- [About this task]:
Across the entries below, tally every line that holds the word "computer". Give only the tally.

════════════════════

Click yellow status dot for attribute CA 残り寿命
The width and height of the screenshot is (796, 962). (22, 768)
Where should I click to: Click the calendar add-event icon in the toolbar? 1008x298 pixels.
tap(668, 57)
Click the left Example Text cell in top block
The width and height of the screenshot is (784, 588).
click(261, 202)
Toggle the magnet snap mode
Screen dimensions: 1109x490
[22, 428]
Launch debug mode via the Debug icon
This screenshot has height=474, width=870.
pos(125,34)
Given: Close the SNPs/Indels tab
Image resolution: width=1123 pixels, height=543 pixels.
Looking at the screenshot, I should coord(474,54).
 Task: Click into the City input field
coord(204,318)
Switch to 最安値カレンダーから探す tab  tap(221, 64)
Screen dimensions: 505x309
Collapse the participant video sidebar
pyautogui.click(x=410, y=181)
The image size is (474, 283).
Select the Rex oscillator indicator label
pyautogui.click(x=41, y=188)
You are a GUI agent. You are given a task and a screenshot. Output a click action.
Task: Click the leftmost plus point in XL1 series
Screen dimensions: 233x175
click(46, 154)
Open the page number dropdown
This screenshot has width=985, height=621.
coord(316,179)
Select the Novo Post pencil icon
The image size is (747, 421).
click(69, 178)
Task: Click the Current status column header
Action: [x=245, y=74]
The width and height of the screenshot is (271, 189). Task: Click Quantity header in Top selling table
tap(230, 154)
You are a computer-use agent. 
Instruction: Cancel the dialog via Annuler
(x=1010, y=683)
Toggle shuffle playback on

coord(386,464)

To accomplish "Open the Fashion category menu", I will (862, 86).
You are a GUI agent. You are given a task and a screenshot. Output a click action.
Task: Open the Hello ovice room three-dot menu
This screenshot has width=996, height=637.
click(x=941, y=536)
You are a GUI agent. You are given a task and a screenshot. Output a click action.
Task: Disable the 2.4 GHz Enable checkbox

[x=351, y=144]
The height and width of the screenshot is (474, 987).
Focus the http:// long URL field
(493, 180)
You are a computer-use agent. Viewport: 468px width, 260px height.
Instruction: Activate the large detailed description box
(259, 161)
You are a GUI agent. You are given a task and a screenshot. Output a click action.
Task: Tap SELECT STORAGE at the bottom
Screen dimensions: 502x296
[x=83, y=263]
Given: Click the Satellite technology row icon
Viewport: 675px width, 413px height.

════════════════════

- [Output]:
2